#### 指示 1
熱中症の文章の一部を書き写してください。「家族や知人が熱中症かもしれな」という語句を含むところから始めて、「に体から熱を奪ってくれます。」の後で終えてください。
#### 指示 2
熱中症の文章で、熱中症が軽い場合に出る症状として挙げられているものをすべて書き出してください。

──────── 演習用本文 ────────

今年は空梅雨のせいか、例年より気温が高く、6月だというのに30度以上の猛暑日が続いています。梅雨から夏へとうつるこの季節は、体がまだ暑さに慣れておらず、熱中症になりやすい時期です。特に小さな子供さんやご高齢の方は熱中症になりやすく、室内でも熱中症は起こりえます。今回は熱中症についてお話しようと思います。
「熱中症」はなぜ起こるのか
猛暑の中、体を動かしていると、徐々に体温が上がってきます。すると、体は体温を下げようとして、皮膚の血管を開いたり、汗をかいたりすることで、体温を下げようとします。この「汗をかく」ことが体温の調節にとても重要で、汗が蒸発する時に熱を奪っていくことを利用して、体温を下げよう(暑い日に打ち水をして、気温を下げようとする原理と同じです)とします。しかし、十分な水分を摂らずに運動したり、湿度が75%を超えるような蒸し暑い日で汗が蒸発しにくい状況だと、体温の調節がうまくいかなくなり、体の中に熱がこもりすぎて、体温が上昇し、様々な症状をきたします。これが熱中症です。特に小さい子供や高齢の方、糖尿病や心臓病などの持病のある人は、汗を十分にかくことができないことがあり、特に注意が必要です。
「熱中症」の症状は?
熱中症が軽い場合、体がだるい、めまいがする、頭が痛い、動悸がするなどの症状が出たりします。脱水状態のため、尿があまり出なくなるのが特徴です。しかし重症になってくると、意識がもうろうとし、けいれんを起こしたり、意識不明になったりすることがあります。この時、体温はかなり高熱(40.5度以上)になっています。
「熱中症」と思ったら
熱中症かなと思ったら、すぐに暑い場所から離れ、涼しい日陰で体を休めて、水分を多く摂りましょう。この時、カフェインやアルコールは利尿作用があり、かえって熱中症を悪化させることがあるので、摂らないで下さい。 30分たっても症状が治まらないときは、医師に相談しましょう。熱中症はきちんと治療しないと、重症化することがあります。
家族や知人が熱中症かもしれないと思ったら、その人をすぐに涼しい日陰に連れて行き、水分を摂らせましょう。自分で水分を摂れない場合は、病院に連絡してください。必要のない衣服を脱がせ、体に冷たい水をかけると、体温が下がってくることがあります。ぬるま湯でその人の体を湿らせ風を送ると、水分が蒸発する時に体から熱を奪ってくれます。

──────── 提供データ ────────

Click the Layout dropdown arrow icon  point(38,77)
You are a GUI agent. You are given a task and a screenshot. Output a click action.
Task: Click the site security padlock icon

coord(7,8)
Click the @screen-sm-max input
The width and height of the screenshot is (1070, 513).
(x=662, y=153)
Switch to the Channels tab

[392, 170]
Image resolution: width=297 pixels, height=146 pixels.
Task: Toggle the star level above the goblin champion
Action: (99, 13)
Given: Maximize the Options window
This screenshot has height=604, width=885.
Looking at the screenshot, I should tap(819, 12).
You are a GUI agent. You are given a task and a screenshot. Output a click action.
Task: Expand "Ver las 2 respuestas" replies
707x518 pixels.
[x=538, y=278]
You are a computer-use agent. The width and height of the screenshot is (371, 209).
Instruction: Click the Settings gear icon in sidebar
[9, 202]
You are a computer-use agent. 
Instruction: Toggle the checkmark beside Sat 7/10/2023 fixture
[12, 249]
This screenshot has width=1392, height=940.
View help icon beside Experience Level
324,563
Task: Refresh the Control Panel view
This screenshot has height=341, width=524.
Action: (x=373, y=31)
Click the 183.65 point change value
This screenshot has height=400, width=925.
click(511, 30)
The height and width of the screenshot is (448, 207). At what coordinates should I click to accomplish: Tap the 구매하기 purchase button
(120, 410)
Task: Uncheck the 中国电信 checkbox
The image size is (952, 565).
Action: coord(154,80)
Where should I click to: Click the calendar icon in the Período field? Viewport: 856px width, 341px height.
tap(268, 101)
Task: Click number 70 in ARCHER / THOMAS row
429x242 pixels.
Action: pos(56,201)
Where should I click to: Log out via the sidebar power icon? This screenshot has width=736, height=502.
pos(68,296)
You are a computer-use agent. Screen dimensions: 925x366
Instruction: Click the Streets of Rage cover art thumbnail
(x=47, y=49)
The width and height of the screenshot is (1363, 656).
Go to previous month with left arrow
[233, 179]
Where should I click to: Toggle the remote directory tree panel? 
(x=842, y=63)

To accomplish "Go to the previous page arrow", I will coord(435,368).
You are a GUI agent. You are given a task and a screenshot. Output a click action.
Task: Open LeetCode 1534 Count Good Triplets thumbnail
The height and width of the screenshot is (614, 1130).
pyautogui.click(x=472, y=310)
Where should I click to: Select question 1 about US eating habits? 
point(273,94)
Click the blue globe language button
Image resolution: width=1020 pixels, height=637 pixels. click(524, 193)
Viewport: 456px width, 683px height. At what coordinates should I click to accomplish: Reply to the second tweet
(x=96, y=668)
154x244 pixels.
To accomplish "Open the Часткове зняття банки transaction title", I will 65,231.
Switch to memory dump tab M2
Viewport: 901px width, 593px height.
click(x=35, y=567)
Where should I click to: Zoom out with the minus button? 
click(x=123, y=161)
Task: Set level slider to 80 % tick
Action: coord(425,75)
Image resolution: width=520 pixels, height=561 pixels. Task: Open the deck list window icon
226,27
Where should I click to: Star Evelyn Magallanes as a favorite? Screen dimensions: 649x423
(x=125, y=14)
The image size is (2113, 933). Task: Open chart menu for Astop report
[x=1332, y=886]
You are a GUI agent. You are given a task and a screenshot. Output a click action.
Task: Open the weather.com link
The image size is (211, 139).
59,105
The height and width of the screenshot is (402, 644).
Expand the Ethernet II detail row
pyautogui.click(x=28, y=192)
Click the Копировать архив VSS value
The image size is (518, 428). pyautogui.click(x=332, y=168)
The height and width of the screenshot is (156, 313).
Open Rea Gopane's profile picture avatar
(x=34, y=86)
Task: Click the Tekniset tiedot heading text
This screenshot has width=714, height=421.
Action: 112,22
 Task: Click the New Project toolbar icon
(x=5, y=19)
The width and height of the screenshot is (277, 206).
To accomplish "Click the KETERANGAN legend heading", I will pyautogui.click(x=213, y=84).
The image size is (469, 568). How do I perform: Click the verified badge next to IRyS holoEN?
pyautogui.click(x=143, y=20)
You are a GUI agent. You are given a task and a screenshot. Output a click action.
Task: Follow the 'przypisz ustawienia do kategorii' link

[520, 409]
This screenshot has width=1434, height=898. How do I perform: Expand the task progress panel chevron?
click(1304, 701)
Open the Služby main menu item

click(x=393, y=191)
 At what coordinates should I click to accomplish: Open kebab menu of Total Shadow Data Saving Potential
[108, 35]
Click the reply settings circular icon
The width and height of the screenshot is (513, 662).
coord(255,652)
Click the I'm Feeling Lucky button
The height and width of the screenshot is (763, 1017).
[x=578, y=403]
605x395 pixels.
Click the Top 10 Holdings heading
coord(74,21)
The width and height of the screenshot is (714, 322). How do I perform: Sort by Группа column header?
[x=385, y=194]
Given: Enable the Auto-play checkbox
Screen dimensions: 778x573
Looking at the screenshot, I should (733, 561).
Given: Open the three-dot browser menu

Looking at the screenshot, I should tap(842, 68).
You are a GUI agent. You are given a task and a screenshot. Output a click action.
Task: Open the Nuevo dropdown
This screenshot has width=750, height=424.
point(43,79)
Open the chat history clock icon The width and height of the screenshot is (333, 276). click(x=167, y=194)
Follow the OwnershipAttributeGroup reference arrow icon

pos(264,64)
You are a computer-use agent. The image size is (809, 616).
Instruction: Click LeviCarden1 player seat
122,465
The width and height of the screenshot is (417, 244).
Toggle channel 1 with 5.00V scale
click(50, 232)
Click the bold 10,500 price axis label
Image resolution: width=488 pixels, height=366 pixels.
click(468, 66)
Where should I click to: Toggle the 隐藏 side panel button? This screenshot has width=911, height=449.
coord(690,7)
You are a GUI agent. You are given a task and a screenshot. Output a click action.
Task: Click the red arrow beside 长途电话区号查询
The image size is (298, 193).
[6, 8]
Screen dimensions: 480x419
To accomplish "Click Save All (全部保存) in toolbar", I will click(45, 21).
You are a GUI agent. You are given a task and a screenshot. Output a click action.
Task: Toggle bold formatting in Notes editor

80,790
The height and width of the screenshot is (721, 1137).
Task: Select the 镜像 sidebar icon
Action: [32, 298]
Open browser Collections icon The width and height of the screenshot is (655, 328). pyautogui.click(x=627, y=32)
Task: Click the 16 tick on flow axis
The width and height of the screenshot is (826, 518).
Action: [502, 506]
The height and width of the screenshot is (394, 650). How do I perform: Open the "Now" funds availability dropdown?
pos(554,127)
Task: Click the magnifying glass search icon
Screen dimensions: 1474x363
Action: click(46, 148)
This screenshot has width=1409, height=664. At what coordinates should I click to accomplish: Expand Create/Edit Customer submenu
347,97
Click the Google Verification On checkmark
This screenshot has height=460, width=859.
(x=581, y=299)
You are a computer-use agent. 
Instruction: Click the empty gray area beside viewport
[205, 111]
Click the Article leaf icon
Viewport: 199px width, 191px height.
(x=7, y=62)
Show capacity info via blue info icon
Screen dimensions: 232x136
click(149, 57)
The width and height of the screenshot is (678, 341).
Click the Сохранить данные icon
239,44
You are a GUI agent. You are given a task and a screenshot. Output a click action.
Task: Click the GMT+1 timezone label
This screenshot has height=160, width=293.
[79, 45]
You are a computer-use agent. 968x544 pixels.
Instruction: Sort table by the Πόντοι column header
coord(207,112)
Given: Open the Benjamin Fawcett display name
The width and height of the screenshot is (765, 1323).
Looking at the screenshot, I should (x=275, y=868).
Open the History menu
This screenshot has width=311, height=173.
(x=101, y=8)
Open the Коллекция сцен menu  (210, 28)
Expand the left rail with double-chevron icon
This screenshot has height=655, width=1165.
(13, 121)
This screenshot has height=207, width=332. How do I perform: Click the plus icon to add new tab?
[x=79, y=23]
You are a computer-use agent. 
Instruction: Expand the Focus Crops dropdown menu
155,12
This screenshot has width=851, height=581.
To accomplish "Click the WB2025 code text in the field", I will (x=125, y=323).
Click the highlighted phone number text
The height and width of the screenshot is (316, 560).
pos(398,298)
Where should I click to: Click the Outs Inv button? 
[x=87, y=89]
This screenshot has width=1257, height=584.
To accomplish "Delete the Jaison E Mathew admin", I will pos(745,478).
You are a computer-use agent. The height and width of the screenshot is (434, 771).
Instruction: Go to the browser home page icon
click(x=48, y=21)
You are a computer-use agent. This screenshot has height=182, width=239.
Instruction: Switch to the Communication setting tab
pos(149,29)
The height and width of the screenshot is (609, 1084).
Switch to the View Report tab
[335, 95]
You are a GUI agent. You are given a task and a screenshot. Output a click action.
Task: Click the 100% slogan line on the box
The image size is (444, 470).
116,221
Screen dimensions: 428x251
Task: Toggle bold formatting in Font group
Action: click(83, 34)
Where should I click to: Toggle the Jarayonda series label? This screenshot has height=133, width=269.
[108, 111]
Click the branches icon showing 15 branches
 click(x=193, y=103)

────────

#### 解答 1
家族や知人が熱中症かもしれないと思ったら、その人をすぐに涼しい日陰に連れて行き、水分を摂らせましょう。自分で水分を摂れない場合は、病院に連絡してください。必要のない衣服を脱がせ、体に冷たい水をかけると、体温が下がってくることがあります。ぬるま湯でその人の体を湿らせ風を送ると、水分が蒸発する時に体から熱を奪ってくれます。

#### 解答 2
体がだるい
めまいがする
頭が痛い
動悸がする